# LoRA applied to Large Language Models

[Source Article: A beginners guide to fine tuning LLM using LoRA by Zohaib Rauf](https://zohaib.me/a-beginners-guide-to-fine-tuning-llm-using-lora/)

[Source Article: Llama.cpp Tutorial: A Complete Guide to Efficient LLM Inference and Implementation by Zoumana Keita](https://www.datacamp.com/tutorial/llama-cpp-tutorial)

# Outline

1. Create the dataset, for training and evaluation
2. Decide the metrics to use for evaluation
3. Create a baseline with existing models
4. Finetune using LoRA
5. Serve the model using LLaMA.cpp with GGUF conversion

# 1. Create the dataset, for training and evaluation

One strategy that can be used to create datasets is to use an existing LLM to generate it.
Make the outputs parseable my exporting them to JSON.
For the initial samples, its okay to use zero-shot prompting but should evaluate the data quality.
For the remainder of the samples use few shot prompting to generate more similar samples.
Ensure equal splits of each type of data in the train, test, and validation sets.


# 2. Decide the metrics to use for evaluation

The purpose of metrics and a baseline is to measure if the finetuned model is performing better.
Some examples are,
1. BLEU, uses n-gram overlap
2. ROUGE has two variants,
    1. ROUGE-L, longest common subsequece
    2. ROUGE-N, N-gram overlap approach
3. Exact match, if the generated text and target text is exactly the same


# 3. Create a baseline with existing models

Load existing models and evaluate the performace on the dataset.
In more detail, download the GGUF and run it using LLaMA.cpp server (this supports the OpenAI format). Point the openai URL to the URL where the model is being served.

# 4. Finetune using LoRA

Freeze the parameters of the original model and create a new small set of trainable parameters for the finetuning process.

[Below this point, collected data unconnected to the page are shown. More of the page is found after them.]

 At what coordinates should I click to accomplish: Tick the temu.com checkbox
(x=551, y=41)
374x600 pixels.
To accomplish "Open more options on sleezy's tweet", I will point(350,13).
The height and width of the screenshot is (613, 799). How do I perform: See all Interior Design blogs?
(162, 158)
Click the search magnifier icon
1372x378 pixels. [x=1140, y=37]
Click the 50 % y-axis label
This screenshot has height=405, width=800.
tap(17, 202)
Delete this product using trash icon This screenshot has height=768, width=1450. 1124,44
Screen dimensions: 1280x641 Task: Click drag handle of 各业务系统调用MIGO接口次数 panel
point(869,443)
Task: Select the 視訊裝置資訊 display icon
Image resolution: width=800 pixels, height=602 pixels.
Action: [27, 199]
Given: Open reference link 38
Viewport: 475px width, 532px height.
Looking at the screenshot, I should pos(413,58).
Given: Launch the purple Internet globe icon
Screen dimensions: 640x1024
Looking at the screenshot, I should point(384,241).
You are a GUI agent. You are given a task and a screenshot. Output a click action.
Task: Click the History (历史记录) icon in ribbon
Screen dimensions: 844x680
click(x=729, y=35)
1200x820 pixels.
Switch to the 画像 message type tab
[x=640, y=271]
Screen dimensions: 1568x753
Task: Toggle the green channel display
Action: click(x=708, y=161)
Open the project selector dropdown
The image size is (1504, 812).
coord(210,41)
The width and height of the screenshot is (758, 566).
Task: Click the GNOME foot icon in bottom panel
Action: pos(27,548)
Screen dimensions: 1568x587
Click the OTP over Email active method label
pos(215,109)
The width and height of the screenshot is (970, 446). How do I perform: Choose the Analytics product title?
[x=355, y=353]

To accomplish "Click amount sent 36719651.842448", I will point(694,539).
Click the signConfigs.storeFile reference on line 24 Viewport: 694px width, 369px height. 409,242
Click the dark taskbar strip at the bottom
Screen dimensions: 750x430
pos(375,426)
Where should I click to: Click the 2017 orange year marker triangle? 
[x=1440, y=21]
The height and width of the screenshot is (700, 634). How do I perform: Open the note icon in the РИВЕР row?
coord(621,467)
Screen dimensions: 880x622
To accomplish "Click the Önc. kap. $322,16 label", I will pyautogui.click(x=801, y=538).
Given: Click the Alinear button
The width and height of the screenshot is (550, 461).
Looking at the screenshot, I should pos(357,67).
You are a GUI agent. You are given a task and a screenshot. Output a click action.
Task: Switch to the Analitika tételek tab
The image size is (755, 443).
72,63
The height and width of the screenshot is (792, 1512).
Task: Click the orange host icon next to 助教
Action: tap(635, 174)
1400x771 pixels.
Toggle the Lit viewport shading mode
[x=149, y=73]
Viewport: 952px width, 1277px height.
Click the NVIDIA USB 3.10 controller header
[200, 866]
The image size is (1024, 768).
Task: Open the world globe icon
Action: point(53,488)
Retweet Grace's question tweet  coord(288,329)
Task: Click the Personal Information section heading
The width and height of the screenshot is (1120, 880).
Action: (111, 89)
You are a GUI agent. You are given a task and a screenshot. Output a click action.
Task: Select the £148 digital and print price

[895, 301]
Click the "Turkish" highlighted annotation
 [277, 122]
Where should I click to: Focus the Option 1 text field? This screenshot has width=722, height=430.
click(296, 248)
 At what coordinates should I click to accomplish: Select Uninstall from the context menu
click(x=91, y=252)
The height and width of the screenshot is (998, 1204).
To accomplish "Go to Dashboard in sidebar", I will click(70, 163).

Some libraries for this process are,
1. lit-gpt from Lighting AI
2. Axolotl

To prepare the dataset for finetuning, so that the data follows the format (instruction template) of the selected base LLM.
Use the finetuning script from lit-gpt and change the data to where your data is.
Output and checkpoints can also be changed.
Consider adding Weights and Biases for logging.
In the validation function, pick a random sample of from val data to check the loss of the model as it is being trained.
To start the finetuning use an environment with GPUs, such as paperspace.com

# 5. Serve the model using LLaMA.cpp with GGUF conversion

Using LLaMA.cpp, we need to convert the finetuned model to GGUF format.
Since the weights are stored seperately, we need to merge the weights from the finetuning with the ones from the original model.